By Mark Wilson, Technical Director at RSM Partners
There are many people in the IT security world that believe we don’t need to test mainframes for security weaknesses, whether that be a penetration test or vulnerability scan. Unfortunately, mainframes are not secure, but they are securable.
In the world we live in today, “hacking” is no longer a high value, high stakes business. It is a serious everyday threat for organizations of every type and size that rely on technology to facilitate business. Reliable security depends on understanding risks; a breach in security defenses could be exploited to access or damage information systems and data. Important questions that must be considered when assessing security needs are: Where are the exposures? What are the weaknesses? Who are the threats?
If you do not know your vulnerabilities, how can you defend yourself?
One of the best ways to test your systems is to get a penetration test performed by a third party. That may be an external organization or it may a specialized internal team, often called a red team. Penetration testing or “ethical hacking” is the process of identifying vulnerabilities in your technology environment and assessing the exposures they create. This is performed in the same way a malicious attacker would use, with the same techniques and tools, but with the intent to identify, rather than exploit.
This allows the enterprise to understand the level of exposure that it has to the various forms of attack and is the only real test that uncovers hidden vulnerabilities. It is a convincing tool in effective planning for remediation activity and security procedures.
It is important to understand that not all attacks are actually carried out in person; in fact, the majority of attacks today are facilitated by automated technologies and malicious software agents that have been specially created to exploit weaknesses.
A continuously changing technology and threat landscape means that penetration testing should not be a one-off exercise, but rather, a strategic process designed to assess exposures on a regular basis. This is done both to understand risk in more detail and aid the design of better controls. It also serves to give peace of mind to confirm that the defences are holding up as intended.
In the mainframe world, these tests are often performed under the guise of a non-privileged internal user, such as a developer, operations analyst or even an operator, where the tester attempts to elevate their privileges (say, obtain RACF SPECIAL as an example) or access sensitive data and exfiltrate the data in an undetected manner. What we mean here is this: Can we bypass any DLP controls that may be in place and get data off the mainframe and outside the organization undetected?
Although the organization may have invested in significant security safeguards, a penetration test can provide assurance that the safeguards in place are effective and are thus protecting the organization’s reputation with customers, business partners and regulators – ultimately acting as a business enabler.

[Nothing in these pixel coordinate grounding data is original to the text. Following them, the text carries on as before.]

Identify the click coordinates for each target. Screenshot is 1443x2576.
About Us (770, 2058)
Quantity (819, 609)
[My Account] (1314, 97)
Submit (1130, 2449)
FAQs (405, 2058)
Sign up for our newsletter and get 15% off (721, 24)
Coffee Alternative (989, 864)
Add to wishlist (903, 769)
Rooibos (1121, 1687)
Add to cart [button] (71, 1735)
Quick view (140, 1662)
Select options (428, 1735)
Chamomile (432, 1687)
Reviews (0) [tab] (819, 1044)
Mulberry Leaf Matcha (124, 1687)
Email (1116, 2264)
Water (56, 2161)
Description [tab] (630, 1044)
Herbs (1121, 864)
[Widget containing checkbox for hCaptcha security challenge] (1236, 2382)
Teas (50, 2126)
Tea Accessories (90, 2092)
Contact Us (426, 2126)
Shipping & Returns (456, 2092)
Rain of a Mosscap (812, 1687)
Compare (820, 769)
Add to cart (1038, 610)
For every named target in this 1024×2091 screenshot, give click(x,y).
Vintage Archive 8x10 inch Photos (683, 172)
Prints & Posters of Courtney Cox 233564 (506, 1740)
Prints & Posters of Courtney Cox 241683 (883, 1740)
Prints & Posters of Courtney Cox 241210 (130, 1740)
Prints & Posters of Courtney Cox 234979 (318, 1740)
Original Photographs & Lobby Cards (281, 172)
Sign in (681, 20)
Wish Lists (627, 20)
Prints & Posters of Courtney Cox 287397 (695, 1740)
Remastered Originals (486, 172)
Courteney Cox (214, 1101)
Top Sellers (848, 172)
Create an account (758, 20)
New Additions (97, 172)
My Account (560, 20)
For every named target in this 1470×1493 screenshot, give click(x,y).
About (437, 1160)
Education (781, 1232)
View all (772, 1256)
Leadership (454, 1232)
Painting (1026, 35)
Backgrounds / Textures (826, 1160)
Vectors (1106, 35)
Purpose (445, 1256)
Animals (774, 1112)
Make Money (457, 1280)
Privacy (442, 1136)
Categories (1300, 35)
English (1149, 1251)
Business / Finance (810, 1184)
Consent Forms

Used properly, a penetration test can also address specific compliance objectives in regulated sectors and help the organization’s IT department to take the necessary corrective measures (e.g. by remediating vulnerable systems) and ensure continuity of critical business operations that rely heavily on IT systems.
As outlined above, penetration testing provides detailed information on actual exploitable security threats. Through the execution of periodic penetration testing exercises, an organization can derive business value by proactively identifying which vulnerabilities are most critical, and then plan a response procedure to ensure that information system resources are available when and where they are needed most.
One of the things we have come to learn is that hackers have plenty of time and can be probing and discovering (“footprinting”) the system over a long period of time. When you do a penetration test, you have a limited amount of time, usually a period of about 7–12 days, during which the tester has access to the system.
With this in mind, we very much support repeatedly testing your mainframe configurations and applications and using the same testing team to do it.
Not only do your systems change, but also the testers themselves learn new vulnerabilities and add new tests to their bag of tricks. For this reason, it is important that the same security team do the testing. Yes, they will learn your system, but this is a benefit because they can continue to check on any previously identified vulnerabilities before focusing on new and emerging risks.
So is penetration testing a one-off exercise? In our opinion, definitely not.
Mark Wilson is the technical director at RSM Partners, who specialize in all things system z aka mainframes. He has more than 35 years of technical IT experience, with a broad range of skills, the majority of which was gained in hands-on technical roles, performing a variety of duties in diverse and complex environments. The majority of Wilson’s experience is focused on IBM mainframe systems, where he performs as an Architect, Technician and Project Manager. His specialist subject is IT Security, in particular z/OS and associated subsystem (CICS, DB2, MQ, etc.) security with RACF, ACF2 or Top Secret installed.